Logan Beaver –
Christopher Nolan's Batman films are often portrayed as being the “good” superhero movies. For one thing, he tends to bring really good actors along with him, but he also gave a feel to his last two Batman movies that was not only darker and more serious than your typical capes flick, but also more grounded in contemporary culture. When Nolan tries to achieve this in Dark Knight Rises, it looks like an essentially meaningless grab for relevance, like the OWS equivalent of one of those Stan Lee cameos.
So let's start out with Nolan's weird stab at political discourse. There were numerous similarities between Bane's group of thugs and the Occupy movement; right down to how Bane's dialogue seemed designed to, at times, ape the language of the movement.
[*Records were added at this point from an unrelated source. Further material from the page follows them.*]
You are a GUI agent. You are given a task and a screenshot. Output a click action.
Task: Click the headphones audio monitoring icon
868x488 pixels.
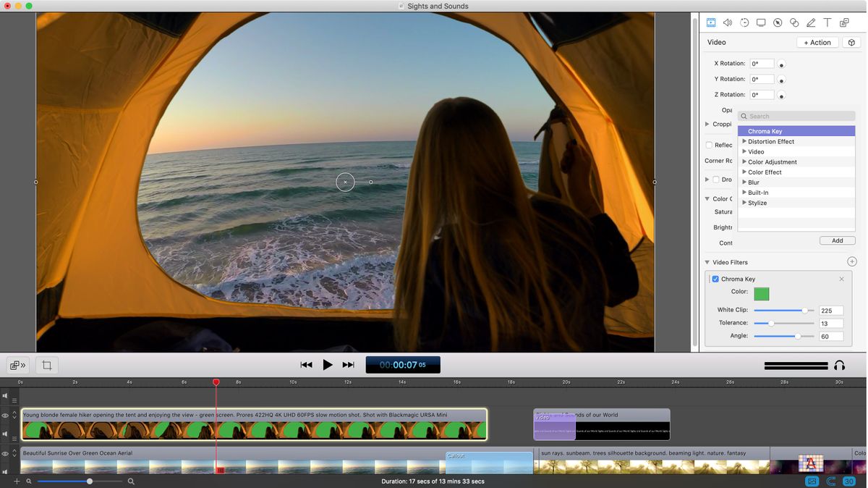[840, 366]
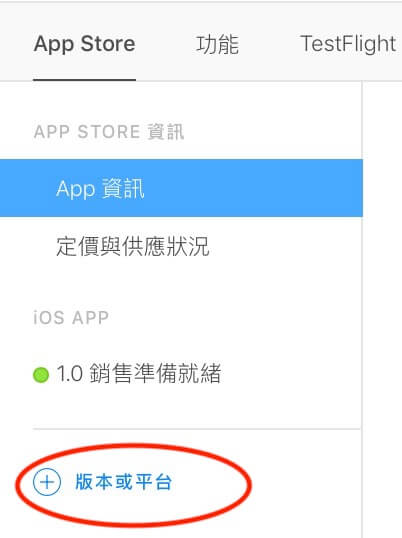The image size is (402, 538).
Task: Go to the TestFlight tab
Action: (x=348, y=44)

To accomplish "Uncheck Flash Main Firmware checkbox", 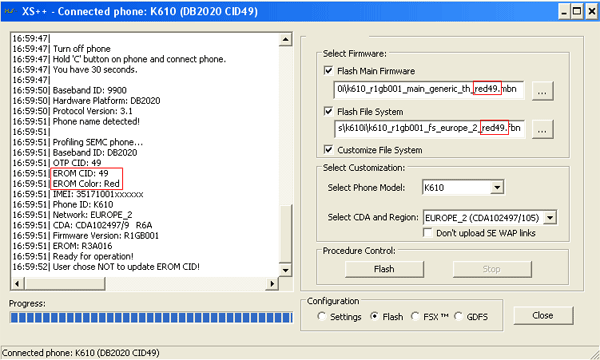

They are both poor or working class people who took on the rich (Bane took hostages on the trading floor, Occupiers protest in the streets in downtown Manhattan), who use new technologies to achieve their goals (Occupiers organize with social media, Bane drives the Bat Tank), motivated by economic inequality (Occupiers seek to negate the power of the rich to use their money to bend the government to its will, Bane's men seek vengeance against Gotham's elite because they are poor, or something), and both have confrontations with authority (Bane's men are assaulted by an army of baton-wielding police while they were turning the city into an anarchist utopia, Occupiers are assaulted by an army of baton-wielding police while they are…protesting peacefully). These parallels are heading in some strange directions, Mr. Nolan. Are you actually comparing peaceful protesters across the country to terrorists?
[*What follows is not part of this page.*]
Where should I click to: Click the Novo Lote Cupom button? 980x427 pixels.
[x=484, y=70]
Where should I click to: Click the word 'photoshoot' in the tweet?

Those parallels are clear as day to me, I can hardly imagine they weren't intentional, but if you try to take it further it gets messy. It turns out Bane and his men are secretly working for another evil rich person who in turn is taking cues from an old, dead person. Is that to say that the protesters are being manipulated by nihilistic institutions? In the end, Batman, clearly a member of the elite, saves the day with his millions of dollars' worth of weaponry, and, as Bruce Wayne, gives up his remaining assets to help orphans. Is that meant to be analogous to a solution to the protester's problems: wait for the assistance of benevolent rich people?
No, of course not.
One of the film's problems is that it doesn't satisfyingly conclude any of the thematic concerns it begins with. They are, in fact, no more important to the film than the bridges that get exploded, or the buildings that get demolished.
Maybe this theme is intended as mere decoration for what is basically meant to be a big damn action movie. As a big damn action movie, it mostly succeeds, with its explosions, fighting, one liners, airplane escapes, and running from things. The operative word here is 'big.' The scale of everything that happens in the movie is massive, from the very first moment when Bane tears an airplane in half just to kidnap one guy, to the neutron bomb in the middle of the city, to the Bat shaped explosion in that building, to the policeman/thug brawl in the Gotham streets. It's that epic level of action that you used to only be able to do in comics, and in Dark Knight Rises it looks great.
The thing in the film I'm most conflicted about is Catwoman. Catwoman in this movie has, as a character, a lot going for her (Gloria Steinem even lauded her as a “feminist superhero”). She's cunning and self-reliant, she can beat people up as well as Batman, and when she warns Bruce about Bane she brings him into the previously mentioned class struggle going on in Gotham. That's simultaneous theme and plot relevance! I even thought the high heel blades and her high kicking, acrobatic combat style was an appropriate level of superheroic kitsch.
Sadly, all this does nothing to change Catwoman's essential role in the movie as love interest, nor does it fix all those male gaze-y shots of her in her costume.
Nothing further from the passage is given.